2. **Integration Tests**
   - Test scheduler behavior with duplicate prevention
   - Test legitimate retry scenarios still work
   - Test manual command override
   - Test performance impact under load

3. **Scenario Tests**
   - Multiple rapid `scan_apt` commands for same agent
   - Different command types for same agent (should not duplicate)
   - Same command type for different agents (should not duplicate)
   - Commands older than time window (should create new command)

## Files to Modify

- `aggregator-server/internal/database/queries/commands.go` - Add duplicate check query
- `aggregator-server/internal/services/scheduler.go` - Integrate duplicate checking
- `aggregator-server/cmd/server/main.go` - Configuration for time window
- `aggregator-server/internal/services/metrics.go` - Add duplicate prevention metrics

## Duplicate Detection Logic

### Criteria for Duplicate
1. **Same Agent ID**: Commands for different agents are not duplicates
2. **Same Command Type**: `scan_apt` vs `scan_dnf` are different commands
3. **Recent Creation**: Within configured time window (default 5 minutes)
4. **Active Status**: Only 'pending' or 'sent' commands count as duplicates

### Time Window Considerations
- **5 minutes**: Prevents rapid-fire duplicate scheduling
- **Configurable**: Can be adjusted per deployment needs
- **Per Command Type**: Different windows for different command types

### Override Mechanisms
1. **Manual Commands**: Admin-initiated commands can force execution
2. **Critical Commands**: Security or emergency updates bypass duplicate prevention
3. **Different Payloads**: Commands with different parameters may not be duplicates

## Estimated Effort

- **Development**: 6-8 hours
- **Testing**: 4-6 hours
- **Review**: 2-3 hours

## Dependencies

- Existing command queue system
- Scheduler service architecture
- Database query layer

## Risk Assessment

**Low Risk** - Enhancement that doesn't change existing functionality, only adds prevention logic.

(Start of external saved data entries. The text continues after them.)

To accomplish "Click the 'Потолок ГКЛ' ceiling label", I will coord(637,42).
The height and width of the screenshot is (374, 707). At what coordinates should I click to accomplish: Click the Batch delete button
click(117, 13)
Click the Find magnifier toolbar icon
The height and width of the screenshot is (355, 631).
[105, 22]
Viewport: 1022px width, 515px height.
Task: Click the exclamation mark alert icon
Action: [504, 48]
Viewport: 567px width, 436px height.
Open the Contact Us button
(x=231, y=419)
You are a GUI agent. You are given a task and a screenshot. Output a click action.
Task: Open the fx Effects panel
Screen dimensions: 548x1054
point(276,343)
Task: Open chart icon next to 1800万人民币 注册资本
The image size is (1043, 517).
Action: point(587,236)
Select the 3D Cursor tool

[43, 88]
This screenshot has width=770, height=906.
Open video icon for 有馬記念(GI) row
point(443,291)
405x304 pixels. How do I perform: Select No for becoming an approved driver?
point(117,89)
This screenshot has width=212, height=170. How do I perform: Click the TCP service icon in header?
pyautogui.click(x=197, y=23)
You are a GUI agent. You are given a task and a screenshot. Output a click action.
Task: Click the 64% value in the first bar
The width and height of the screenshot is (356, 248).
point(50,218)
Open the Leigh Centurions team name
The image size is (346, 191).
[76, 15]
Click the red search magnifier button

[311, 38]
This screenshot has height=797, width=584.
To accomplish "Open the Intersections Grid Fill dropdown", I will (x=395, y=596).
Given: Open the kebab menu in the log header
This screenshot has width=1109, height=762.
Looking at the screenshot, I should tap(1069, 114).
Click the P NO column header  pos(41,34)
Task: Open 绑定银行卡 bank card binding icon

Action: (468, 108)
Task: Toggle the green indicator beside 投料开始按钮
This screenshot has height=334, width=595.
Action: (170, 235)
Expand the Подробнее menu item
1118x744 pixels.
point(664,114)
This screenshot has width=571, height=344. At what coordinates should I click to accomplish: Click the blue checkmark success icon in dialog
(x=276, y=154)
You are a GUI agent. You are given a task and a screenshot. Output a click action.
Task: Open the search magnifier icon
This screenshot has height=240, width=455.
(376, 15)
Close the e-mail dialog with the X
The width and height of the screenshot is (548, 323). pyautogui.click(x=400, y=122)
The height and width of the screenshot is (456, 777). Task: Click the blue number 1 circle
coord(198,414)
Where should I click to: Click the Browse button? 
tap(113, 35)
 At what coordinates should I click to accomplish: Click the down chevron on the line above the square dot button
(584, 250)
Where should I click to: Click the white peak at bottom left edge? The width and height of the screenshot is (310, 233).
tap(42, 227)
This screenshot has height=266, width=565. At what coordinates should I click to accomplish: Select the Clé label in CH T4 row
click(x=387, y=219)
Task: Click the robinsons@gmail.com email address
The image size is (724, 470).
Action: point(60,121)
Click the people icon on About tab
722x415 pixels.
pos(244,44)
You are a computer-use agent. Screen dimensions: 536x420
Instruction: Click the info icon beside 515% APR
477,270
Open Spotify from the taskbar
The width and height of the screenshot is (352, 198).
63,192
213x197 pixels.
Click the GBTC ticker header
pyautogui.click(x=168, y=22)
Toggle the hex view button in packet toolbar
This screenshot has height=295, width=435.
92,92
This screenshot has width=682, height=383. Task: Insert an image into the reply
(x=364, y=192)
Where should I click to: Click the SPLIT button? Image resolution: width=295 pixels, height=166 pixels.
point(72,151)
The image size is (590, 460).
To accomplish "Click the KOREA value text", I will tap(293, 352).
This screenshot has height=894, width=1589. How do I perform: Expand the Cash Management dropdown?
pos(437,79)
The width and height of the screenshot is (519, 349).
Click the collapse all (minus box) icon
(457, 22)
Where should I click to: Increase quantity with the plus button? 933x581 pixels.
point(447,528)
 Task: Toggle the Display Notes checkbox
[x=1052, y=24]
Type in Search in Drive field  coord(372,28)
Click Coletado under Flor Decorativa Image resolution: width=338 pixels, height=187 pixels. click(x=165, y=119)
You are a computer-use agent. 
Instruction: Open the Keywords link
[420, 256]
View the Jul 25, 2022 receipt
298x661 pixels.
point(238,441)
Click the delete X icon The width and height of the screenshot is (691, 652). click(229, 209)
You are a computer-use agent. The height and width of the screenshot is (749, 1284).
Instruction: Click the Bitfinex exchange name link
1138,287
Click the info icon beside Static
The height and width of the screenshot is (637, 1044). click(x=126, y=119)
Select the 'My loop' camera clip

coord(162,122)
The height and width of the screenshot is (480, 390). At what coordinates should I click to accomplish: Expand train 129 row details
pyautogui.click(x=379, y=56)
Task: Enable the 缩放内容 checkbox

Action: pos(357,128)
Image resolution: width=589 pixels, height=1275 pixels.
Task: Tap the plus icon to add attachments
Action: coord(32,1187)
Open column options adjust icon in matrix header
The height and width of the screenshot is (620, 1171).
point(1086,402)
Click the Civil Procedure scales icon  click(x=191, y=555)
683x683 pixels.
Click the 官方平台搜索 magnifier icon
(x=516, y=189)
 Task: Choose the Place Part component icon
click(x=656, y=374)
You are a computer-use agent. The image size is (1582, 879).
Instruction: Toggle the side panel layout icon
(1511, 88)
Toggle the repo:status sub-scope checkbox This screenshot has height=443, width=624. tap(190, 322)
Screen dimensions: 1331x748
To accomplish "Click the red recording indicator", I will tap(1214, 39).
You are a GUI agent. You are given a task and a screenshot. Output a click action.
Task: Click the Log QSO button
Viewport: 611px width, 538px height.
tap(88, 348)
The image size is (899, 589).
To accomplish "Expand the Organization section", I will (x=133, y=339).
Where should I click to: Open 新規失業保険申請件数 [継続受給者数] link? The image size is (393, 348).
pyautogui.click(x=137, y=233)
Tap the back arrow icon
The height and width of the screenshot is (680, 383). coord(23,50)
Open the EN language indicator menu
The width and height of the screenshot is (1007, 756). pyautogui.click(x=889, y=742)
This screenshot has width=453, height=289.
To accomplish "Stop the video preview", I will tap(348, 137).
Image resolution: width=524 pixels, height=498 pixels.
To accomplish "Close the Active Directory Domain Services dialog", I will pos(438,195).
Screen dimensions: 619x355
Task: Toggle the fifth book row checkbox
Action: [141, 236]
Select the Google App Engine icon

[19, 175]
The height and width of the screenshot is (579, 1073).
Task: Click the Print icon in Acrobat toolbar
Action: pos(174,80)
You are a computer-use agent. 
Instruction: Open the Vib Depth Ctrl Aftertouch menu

The force override provides safety valve for edge cases. Configurable time window allows tuning based on operational needs.

## Performance Impact

- **Database Overhead**: One additional query per command creation (minimal)
- **Memory Impact**: Negligible
- **Network Impact**: None
- **CPU Impact**: Minimal (simple query with indexed columns)

## Monitoring Metrics

- Duplicates prevented per hour/day
- Command creation success rate
- Average time between duplicate attempts
- Most frequent duplicate command types
- Agent-specific duplicate patterns